Des échéances étant demeurées impayées, la CAISSE D’EPARGNE ET DE PREVOYANCE AQUITAINE POITOU CHARENTES a fait assigner Monsieur [V] [R] devant le juge des contentieux de la protection du Tribunal Judiciaire de La Rochelle, par acte de commissaire de justice en date du 17 mars 2025, en paiement des sommes suivantes :
— 24.033,42 € au titre du crédit personnel conclu le 15 décembre 2022, avec intérêts contractuels à compter du 17 février 2025, avec prononcé de la résiliation judiciaire aux torts de l’emprunteur si le Tribunal estimait la déchéance du terme irrégulière ;
— 1. 677,55 € au titre de l’indemnité de retard avec intérêts au taux légal à compter de la mise en demeure du 17 février 2025,
— 500 € sur le fondement de l’article 700 du code de procédure civile, outre les entiers dépens de l’instance.
Au soutien de sa demande, la CAISSE D’EPARGNE ET DE PREVOYANCE AQUITAINE POITOU CHARENTES fait valoir que les mensualités d’emprunt n’ont pas été régulièrement payées, ce qui l’a contrainte à appliquer les articles L.312-19 et suivants du code de la consommation, rendant la totalité de la dette exigible. Elle précise que le premier incident de paiement non régularisé se situe au 15 août 2023.
A l’audience du 5 mai 2025 à laquelle l’affaire a été régulièrement appelée, la CAISSE D’EPARGNE ET DE PREVOYANCE AQUITAINE POITOU CHARENTES, représentée par son conseil, a sollicité le bénéfice de son acte introductif d’instance. La déchéance du droit aux intérêts contractuels (FIPEN, FICP, vérification solvabilité et décompte expurgé des intérêts) et légaux ont été mis dans le débat d’office, sans que le demandeur ne présente d’observations supplémentaires sur ces points.

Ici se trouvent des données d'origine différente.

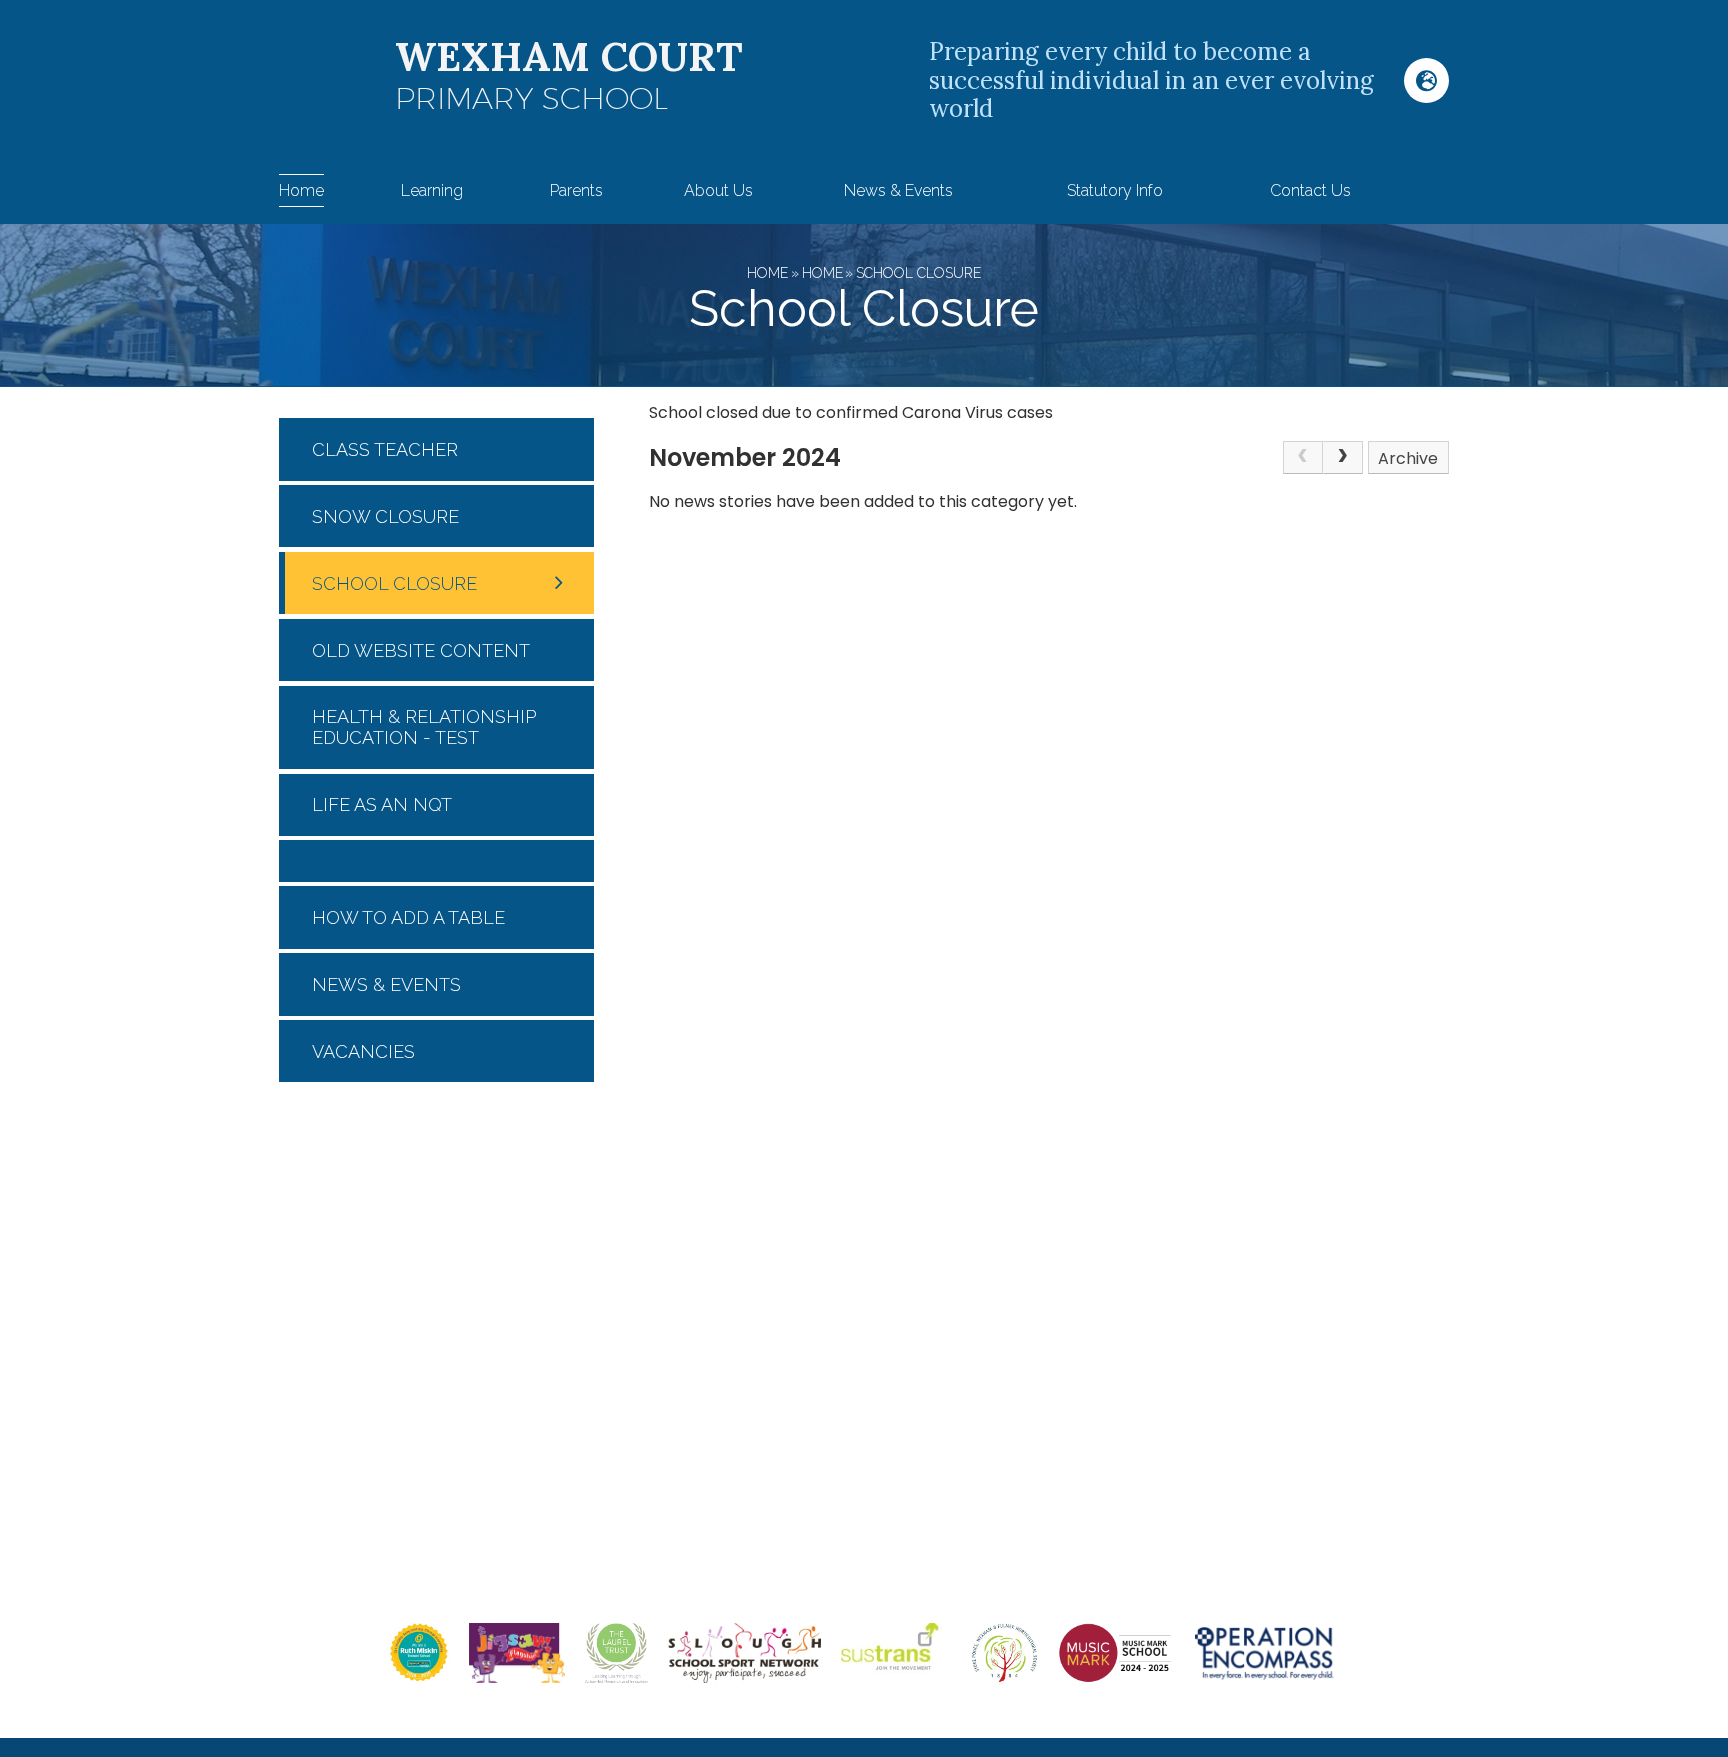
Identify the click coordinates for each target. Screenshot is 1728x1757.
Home (767, 273)
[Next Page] (1343, 458)
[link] (1303, 458)
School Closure (918, 273)
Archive (1408, 458)
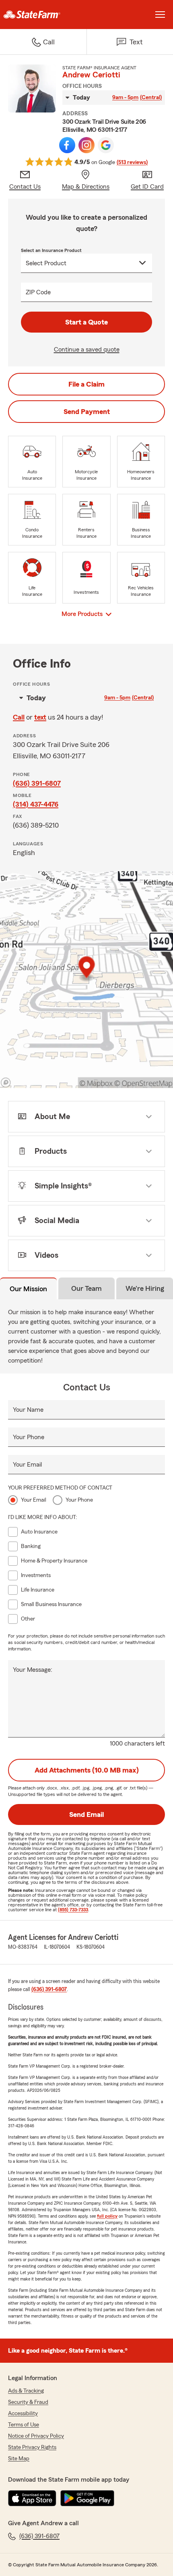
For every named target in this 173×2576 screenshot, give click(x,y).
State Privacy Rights (32, 2447)
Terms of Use (23, 2425)
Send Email (86, 1814)
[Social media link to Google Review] (106, 145)
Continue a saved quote (86, 349)
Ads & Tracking (26, 2391)
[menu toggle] (160, 14)
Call (19, 717)
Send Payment (87, 411)
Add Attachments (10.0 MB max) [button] (87, 1770)
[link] (43, 14)
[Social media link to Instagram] (86, 145)
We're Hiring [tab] (145, 1288)
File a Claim (86, 384)
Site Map (18, 2459)
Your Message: (32, 1670)
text (40, 717)
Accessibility (23, 2413)
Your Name (28, 1410)
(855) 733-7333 (73, 1909)
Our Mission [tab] (28, 1288)
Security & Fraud (28, 2402)
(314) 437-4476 (35, 804)
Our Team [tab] (86, 1288)
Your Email (27, 1464)
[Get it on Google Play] (87, 2498)
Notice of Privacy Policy (36, 2436)
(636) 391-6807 (37, 783)
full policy (107, 2216)
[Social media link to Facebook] (67, 145)
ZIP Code (38, 292)
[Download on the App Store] (32, 2498)
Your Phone (28, 1437)
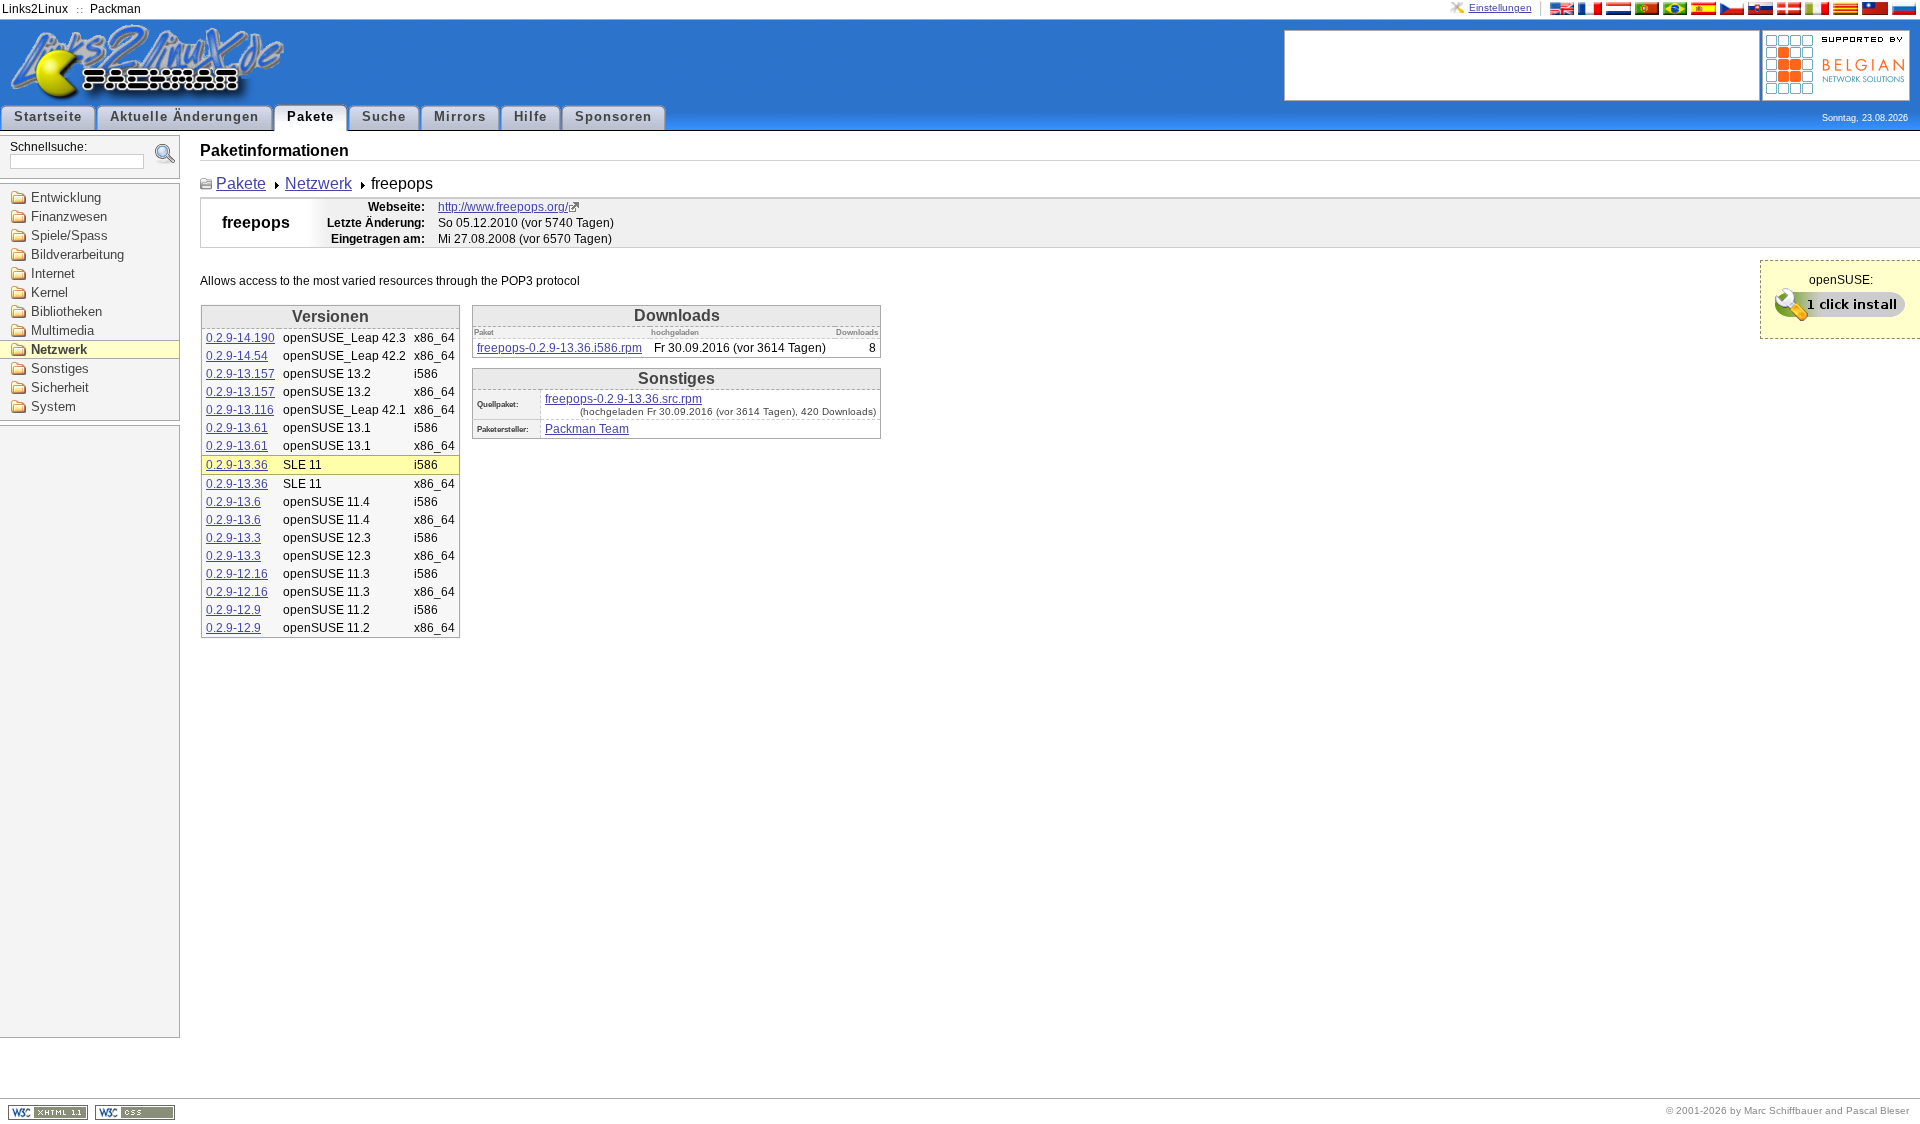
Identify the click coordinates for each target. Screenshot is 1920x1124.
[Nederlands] (1616, 7)
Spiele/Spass (69, 235)
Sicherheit (60, 387)
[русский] (1902, 7)
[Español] (1701, 7)
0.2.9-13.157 (240, 374)
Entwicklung (66, 197)
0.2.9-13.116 (240, 410)
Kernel (49, 292)
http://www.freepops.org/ (503, 207)
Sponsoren (613, 117)
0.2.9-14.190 (240, 338)
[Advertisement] (1522, 64)
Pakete (310, 117)
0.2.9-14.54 (237, 356)
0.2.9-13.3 (233, 538)
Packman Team (587, 429)
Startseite (48, 117)
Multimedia (62, 330)
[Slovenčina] (1758, 7)
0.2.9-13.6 (233, 502)
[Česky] (1730, 7)
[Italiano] (1815, 7)
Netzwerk (59, 349)
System (53, 406)
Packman (115, 9)
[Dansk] (1787, 7)
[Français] (1588, 7)
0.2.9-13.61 (237, 428)
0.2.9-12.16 (237, 574)
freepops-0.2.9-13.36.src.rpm (623, 399)
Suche (384, 117)
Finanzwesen (69, 216)
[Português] (1645, 7)
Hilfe (530, 117)
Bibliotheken (66, 311)
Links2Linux (35, 9)
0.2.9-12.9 (233, 610)
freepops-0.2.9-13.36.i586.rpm (559, 348)
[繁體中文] (1873, 7)
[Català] (1843, 7)
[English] (1560, 7)
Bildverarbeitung (77, 254)
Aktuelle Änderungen (184, 117)
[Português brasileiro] (1673, 7)
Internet (53, 273)
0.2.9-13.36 (237, 465)
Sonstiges (60, 368)
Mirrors (460, 117)
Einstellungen (1500, 7)
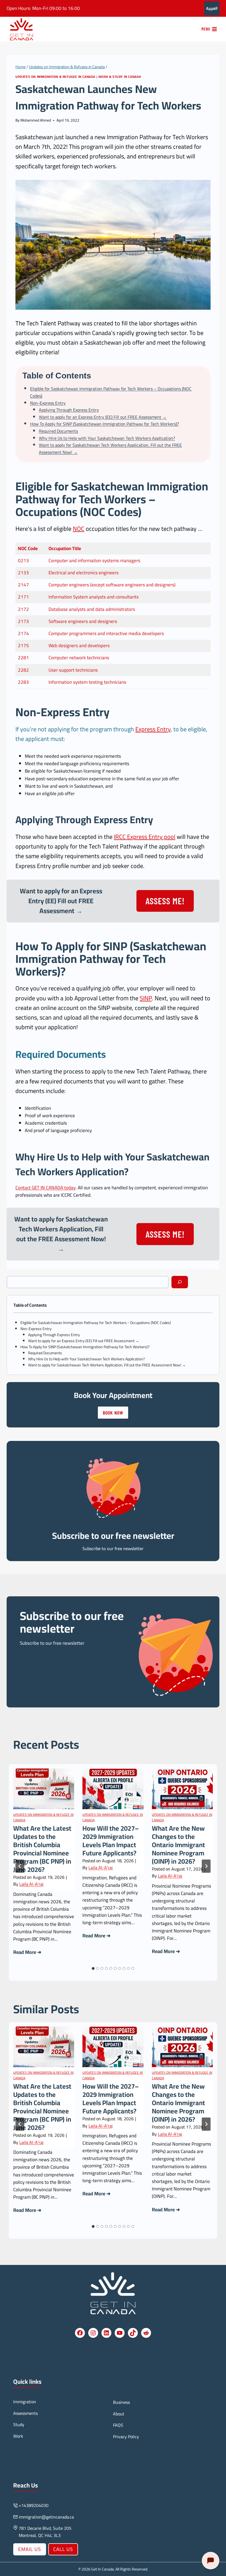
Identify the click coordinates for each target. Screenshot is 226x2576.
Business (121, 2402)
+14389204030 (34, 2505)
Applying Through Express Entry (69, 410)
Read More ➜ (27, 1952)
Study (18, 2424)
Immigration (24, 2402)
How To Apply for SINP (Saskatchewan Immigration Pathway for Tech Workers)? (104, 424)
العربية (211, 8)
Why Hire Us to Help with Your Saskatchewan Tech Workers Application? (107, 438)
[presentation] (43, 1788)
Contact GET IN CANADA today (45, 1187)
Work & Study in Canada (119, 76)
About (118, 2414)
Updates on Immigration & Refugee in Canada (55, 76)
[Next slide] (206, 1866)
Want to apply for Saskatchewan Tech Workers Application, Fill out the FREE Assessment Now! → (110, 448)
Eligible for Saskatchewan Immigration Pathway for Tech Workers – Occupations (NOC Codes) (111, 392)
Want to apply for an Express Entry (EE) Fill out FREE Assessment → (103, 417)
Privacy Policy (126, 2436)
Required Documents (58, 431)
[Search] (179, 1282)
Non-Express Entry (48, 403)
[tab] (93, 1968)
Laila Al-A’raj (31, 1884)
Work (18, 2436)
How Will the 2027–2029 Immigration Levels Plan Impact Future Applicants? (110, 1840)
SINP (115, 946)
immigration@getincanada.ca (46, 2517)
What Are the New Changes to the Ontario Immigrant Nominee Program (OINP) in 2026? (178, 1845)
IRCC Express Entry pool (144, 836)
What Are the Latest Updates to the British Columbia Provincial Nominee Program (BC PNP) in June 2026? (42, 1849)
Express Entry (153, 729)
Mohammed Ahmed (35, 120)
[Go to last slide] (19, 1866)
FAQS (118, 2425)
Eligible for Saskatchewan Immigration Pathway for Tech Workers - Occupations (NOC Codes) (95, 1322)
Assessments (25, 2413)
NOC (78, 528)
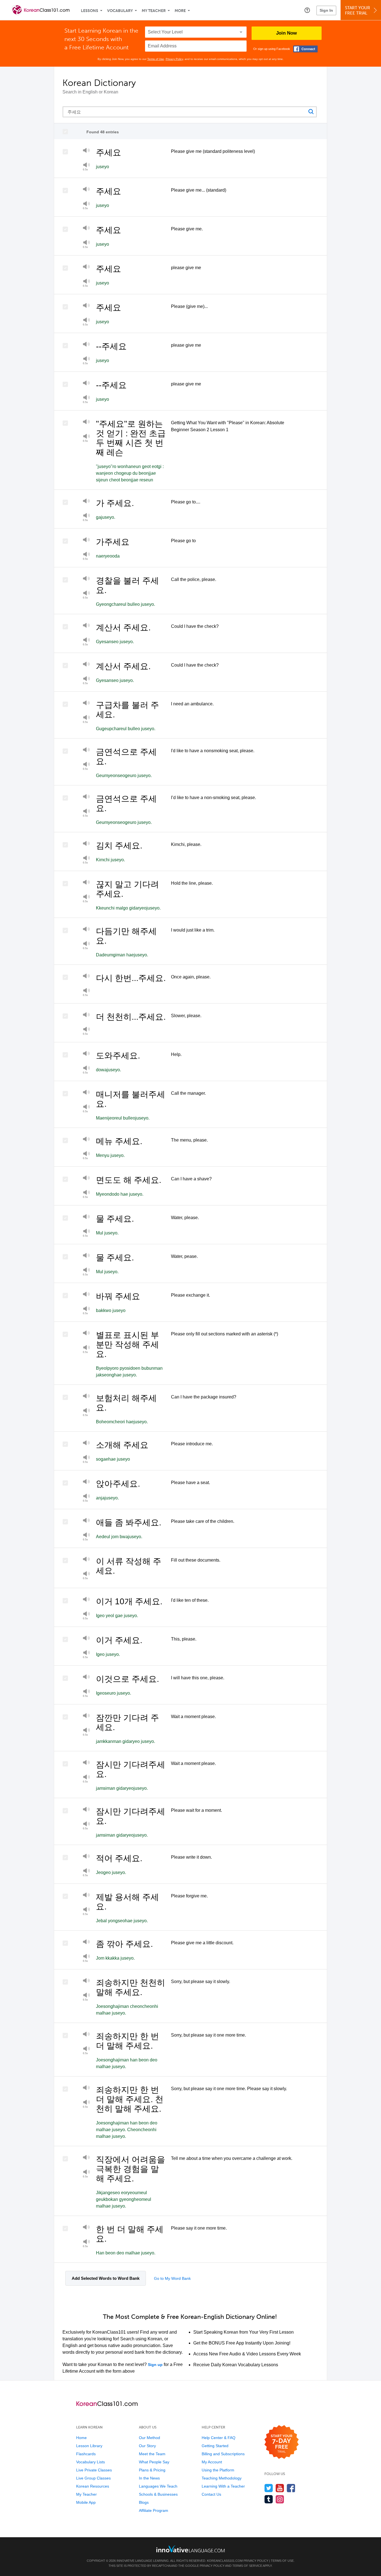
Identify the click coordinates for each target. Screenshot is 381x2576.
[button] (307, 10)
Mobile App (86, 2502)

Bien que régulièrement assigné à étude, Monsieur [V] [R] n’a pas comparu et ne s’est pas fait représenter.
La décision a été mise en délibéré par mise à disposition au greffe au 8 septembre 2025.
MOTIFS DE LA DECISION
Selon l’article 472 du code de procédure civile, lorsque le défendeur ne comparaît pas, il est néanmoins statué sur le fond, le juge ne fait droit à la demande que s’il l’estime régulière, recevable et bien fondée.
Sur la demande en paiement
Le présent litige est relatif à un crédit soumis aux dispositions de la loi n°2010-737 du 1er juillet 2010 de sorte qu’il sera fait application des articles du code de la consommation dans leur rédaction en vigueur après le 1er mai 2011 et leur numérotation issue de l’ordonnance n°2016-301 du 14 mars 2016 et du décret n°2016-884 du 29 juin 2016.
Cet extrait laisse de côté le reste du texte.